Rows
# # #
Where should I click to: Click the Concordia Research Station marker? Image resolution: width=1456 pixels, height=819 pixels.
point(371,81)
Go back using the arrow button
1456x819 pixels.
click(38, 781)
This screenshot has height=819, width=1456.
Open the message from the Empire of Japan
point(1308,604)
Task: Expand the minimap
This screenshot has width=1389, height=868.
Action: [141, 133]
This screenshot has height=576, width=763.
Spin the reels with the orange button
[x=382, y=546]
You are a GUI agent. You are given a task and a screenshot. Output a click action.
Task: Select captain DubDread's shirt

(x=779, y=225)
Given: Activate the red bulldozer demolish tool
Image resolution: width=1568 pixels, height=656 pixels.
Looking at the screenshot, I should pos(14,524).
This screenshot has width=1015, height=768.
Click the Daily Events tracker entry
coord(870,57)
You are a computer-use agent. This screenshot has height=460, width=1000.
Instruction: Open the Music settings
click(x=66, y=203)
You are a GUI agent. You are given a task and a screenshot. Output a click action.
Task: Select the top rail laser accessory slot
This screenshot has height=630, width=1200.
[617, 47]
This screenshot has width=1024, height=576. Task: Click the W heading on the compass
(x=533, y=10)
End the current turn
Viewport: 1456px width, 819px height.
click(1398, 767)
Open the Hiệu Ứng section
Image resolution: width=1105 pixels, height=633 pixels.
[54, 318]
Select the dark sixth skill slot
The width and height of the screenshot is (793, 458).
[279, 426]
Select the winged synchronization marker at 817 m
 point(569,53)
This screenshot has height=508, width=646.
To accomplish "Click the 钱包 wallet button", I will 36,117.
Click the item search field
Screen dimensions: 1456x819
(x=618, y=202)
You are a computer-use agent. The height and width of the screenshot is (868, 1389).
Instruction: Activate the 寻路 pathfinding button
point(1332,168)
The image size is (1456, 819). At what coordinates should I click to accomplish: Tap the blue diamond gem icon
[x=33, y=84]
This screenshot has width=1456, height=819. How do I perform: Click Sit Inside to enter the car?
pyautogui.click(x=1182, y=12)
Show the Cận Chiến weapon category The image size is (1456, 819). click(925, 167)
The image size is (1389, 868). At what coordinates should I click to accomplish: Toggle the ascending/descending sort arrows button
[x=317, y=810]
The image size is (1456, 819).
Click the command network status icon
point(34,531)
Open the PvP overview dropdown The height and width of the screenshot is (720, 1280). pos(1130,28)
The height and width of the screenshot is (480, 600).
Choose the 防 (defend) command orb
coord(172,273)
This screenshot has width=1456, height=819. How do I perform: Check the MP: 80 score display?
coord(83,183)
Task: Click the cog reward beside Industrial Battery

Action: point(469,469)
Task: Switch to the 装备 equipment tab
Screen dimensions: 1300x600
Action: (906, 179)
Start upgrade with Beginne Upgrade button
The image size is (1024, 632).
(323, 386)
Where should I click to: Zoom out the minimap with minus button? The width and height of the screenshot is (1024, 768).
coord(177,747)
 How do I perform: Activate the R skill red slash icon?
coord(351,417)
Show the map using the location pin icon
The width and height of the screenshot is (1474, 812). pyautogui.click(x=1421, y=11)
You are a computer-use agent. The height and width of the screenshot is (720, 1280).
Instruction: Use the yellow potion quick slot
# # #
Task description
Shift the items from the line containing "Select the dark sixth skill slot" through the line containing "[x=33, y=84]" by rewriting every line in that stretch, adding 67 to each coordinate in the answers. Leave all other text and numbers, including the size figures, unchanged.

Expected output
Select the dark sixth skill slot
The width and height of the screenshot is (793, 458).
[346, 493]
Select the winged synchronization marker at 817 m
 point(636,120)
This screenshot has height=508, width=646.
To accomplish "Click the 钱包 wallet button", I will 103,184.
Click the item search field
Screen dimensions: 1456x819
(x=685, y=269)
You are a computer-use agent. The height and width of the screenshot is (868, 1389).
Instruction: Activate the 寻路 pathfinding button
point(1399,235)
The image size is (1456, 819). At what coordinates should I click to accomplish: Tap the blue diamond gem icon
[x=100, y=151]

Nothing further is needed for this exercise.